Some artists put out their music for free, whereas some artists charge every penny for whatever they create. This has created a divide inside the industry and the streaming services are making the most of it. Where does The Cat Empire stand on this argument? 

My personal feeling is - if streaming or downloading leads to a case where new bands cannot start up, if the band starts making music for commercial purposes, then that is bad for society. It is important for musicians to get paid. We made money by performing live. It's a shame when artists have to compromise on their art. And unfortunately, in a capitalist world, paying musicians a lot of money represents showing respect and appreciation. 

Do you agree the music from Australia has not been received as widely considering the potential?
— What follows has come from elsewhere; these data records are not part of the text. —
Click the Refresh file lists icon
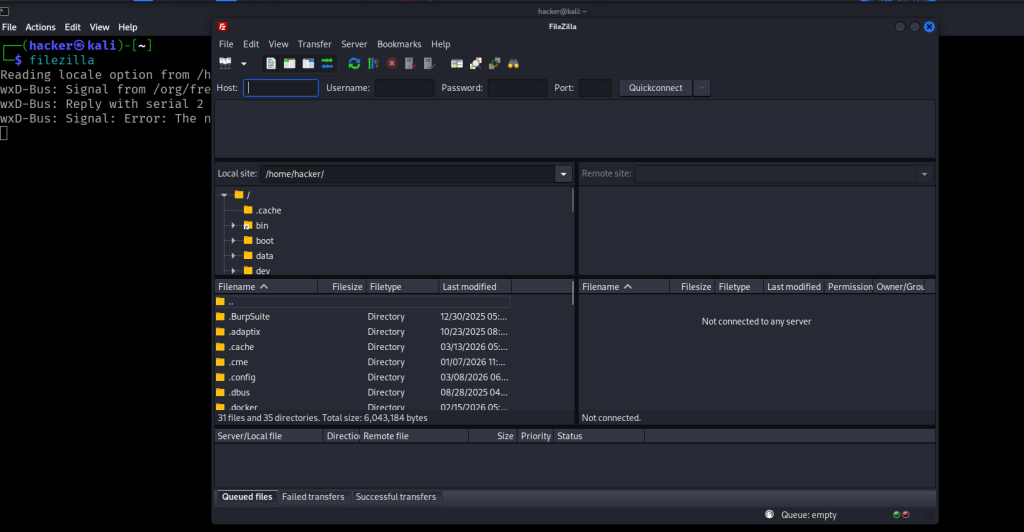Viewport: 1024px width, 532px height. [x=354, y=63]
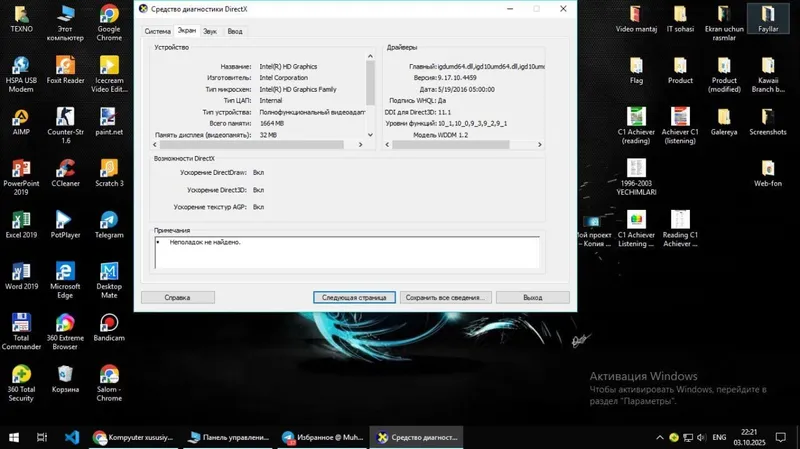
Task: Switch to the Ввод tab
Action: coord(235,31)
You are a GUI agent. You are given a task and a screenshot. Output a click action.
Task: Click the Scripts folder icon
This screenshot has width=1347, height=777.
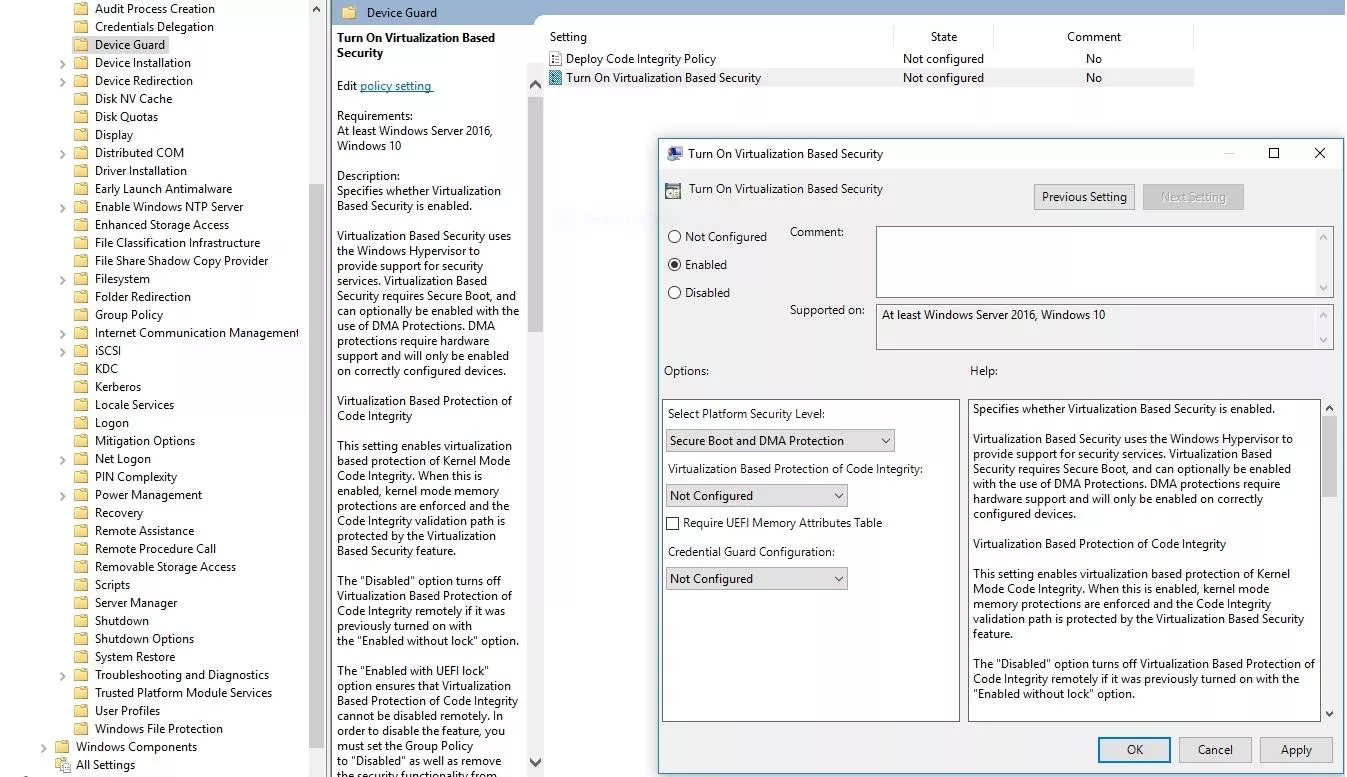(x=81, y=585)
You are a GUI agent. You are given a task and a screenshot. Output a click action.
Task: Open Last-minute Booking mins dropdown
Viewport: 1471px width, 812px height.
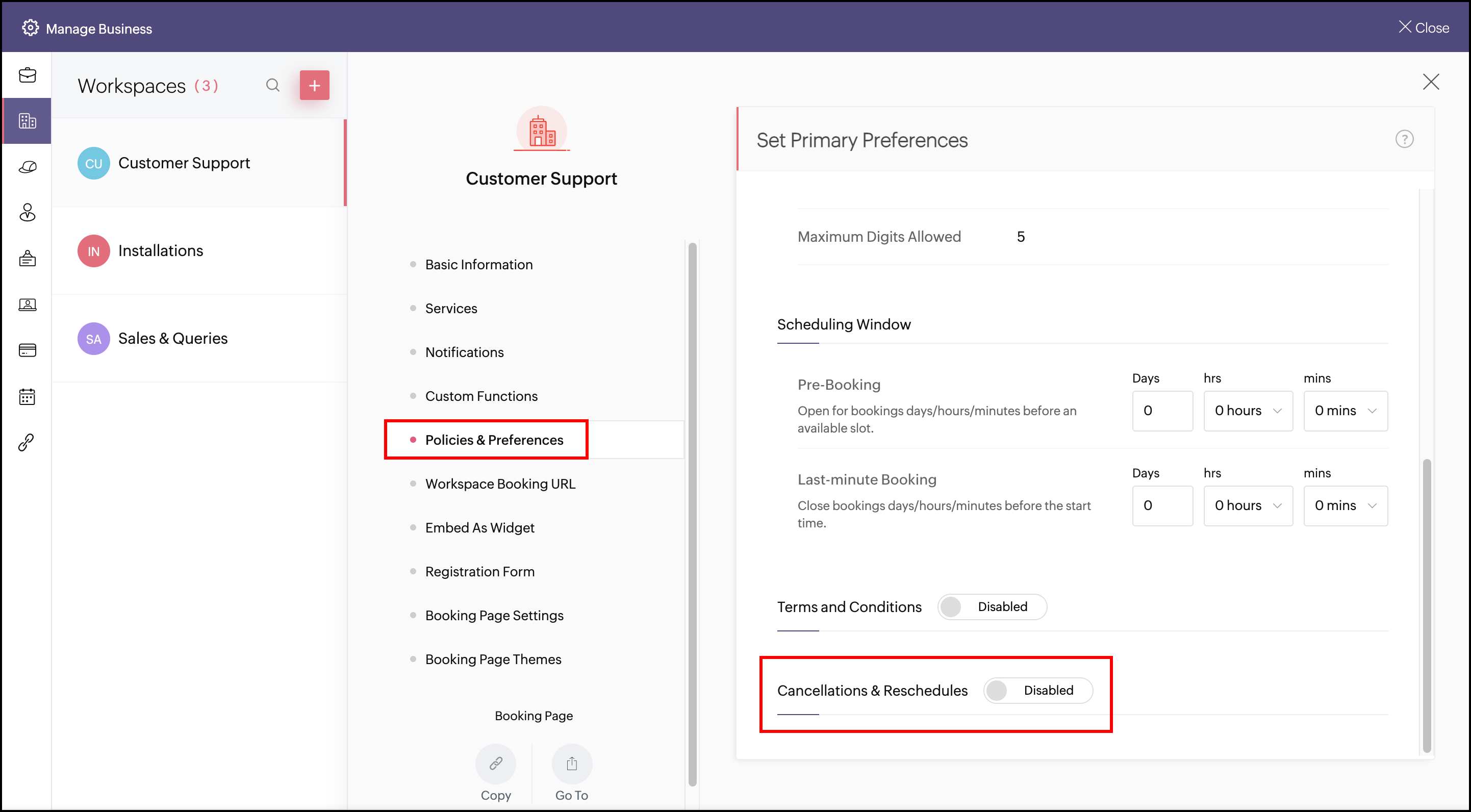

I really do not agree. I do not feel Australian musicians aren't popular or anything. Take Paul Kelly or Nick Cave from the 80s and you understand the talent that the country has produced. Of course, there are many modern artists that belong to the elite set of internationally acclaimed bands (Tame Impala, Chet Faker). I guess, we listen to them and not impose our music onto them. Australian artists are very aware of the extraordinary music in the world. 

Right now, what are the artists that you are hooked up to?

I have been listening to a lot of rap lately. Kanye West, Li'l Wayne, M.I.A. are few of the artists. I do not believe in one kind of music. I like club music, pop, my exposure is immense.